The vagina is not a reasonable method of transporting drugs. It's also not a reasonable method of transporting other items as well. After a search by a doctor at Community Medical Center, it was discovered that this woman was also storing "54 bags of heroin, 31 empty bags used to package heroin, 8.5 prescription pills and $51.22." Wait. What now?
That's right. She practically had an entire freaking CVS Pharmacy up her hoo-ha. What. The. Hell. And look, I can sort of understand the drugs. And I can sort of understand the drug bags. (You have to be prepared to bag up the new drugs that you get. And what better receptacle to put your drugs in than a bag that has been sitting in a woman's vagina for God knows how long. Ewww. Don't do drugs, kids. And for God's sake, don't do any that came out of someone's vagina.) And I guess I can understand the 8.5 prescription pills. But for the love of all that is rational, I cannot fathom why she would shove fifty one dollars and change up there! Why the change?! What were you afraid of, cupcake? My God! Do you realize how much stuff that IS? If you don't, I have prepared this handy graphic to help you visualize this scenario. Behold!
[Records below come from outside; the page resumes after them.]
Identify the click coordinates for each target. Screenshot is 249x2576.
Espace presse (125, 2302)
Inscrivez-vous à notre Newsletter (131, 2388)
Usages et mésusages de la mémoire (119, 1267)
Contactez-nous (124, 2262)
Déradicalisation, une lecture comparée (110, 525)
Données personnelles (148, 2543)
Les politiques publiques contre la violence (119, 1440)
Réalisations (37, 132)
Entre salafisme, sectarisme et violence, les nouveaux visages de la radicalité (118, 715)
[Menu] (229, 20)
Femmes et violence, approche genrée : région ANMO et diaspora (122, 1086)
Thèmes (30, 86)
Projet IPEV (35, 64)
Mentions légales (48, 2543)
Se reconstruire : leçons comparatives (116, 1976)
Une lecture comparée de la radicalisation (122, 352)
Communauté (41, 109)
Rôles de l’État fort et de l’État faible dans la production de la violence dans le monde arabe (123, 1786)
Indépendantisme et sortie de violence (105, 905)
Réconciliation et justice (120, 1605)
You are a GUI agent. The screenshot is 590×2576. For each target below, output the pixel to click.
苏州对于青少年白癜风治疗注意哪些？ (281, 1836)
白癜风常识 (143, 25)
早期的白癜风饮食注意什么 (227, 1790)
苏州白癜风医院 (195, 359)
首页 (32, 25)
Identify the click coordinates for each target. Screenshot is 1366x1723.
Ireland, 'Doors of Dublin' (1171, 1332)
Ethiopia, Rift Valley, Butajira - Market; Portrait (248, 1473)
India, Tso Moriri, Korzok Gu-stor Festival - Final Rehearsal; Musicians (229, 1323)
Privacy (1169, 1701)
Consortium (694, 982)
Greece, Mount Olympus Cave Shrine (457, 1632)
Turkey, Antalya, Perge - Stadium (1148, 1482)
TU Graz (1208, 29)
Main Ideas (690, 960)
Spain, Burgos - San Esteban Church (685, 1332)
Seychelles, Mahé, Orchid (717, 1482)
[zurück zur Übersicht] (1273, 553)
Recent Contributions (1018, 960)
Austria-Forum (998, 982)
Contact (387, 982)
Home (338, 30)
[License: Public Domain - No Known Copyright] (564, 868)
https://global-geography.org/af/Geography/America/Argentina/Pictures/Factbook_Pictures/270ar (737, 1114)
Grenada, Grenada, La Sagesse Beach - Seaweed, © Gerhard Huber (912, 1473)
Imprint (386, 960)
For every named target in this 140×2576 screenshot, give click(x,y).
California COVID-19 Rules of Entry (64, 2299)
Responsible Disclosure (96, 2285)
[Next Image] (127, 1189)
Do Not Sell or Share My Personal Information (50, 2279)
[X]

Shocking, is it not? And as surprised as I am that she shoved all of that up there, I'm also surprised that it stayed up there. I mean, seriously. Without going into overtly graphic detail, if you have the square footage to cram all of those wares in there, I'm guessing that the front door isn't all that secure. You follow me? Good, because I don't want to have to explain that it must be like those swinging doors you see in the old timey saloons. Flappin' back and forth after a patron enters the bar. Wow. I think I just grossed myself out with that visual I just provided. Yep. I certainly did.
One final note here. If you're someone who enjoys doing drugs, any drugs, and someone offers you drugs that she has just pulled out of her vagina, you need to take a good hard look at your priorities in life if you're going to consider doing those drugs. Seriously. And take your time.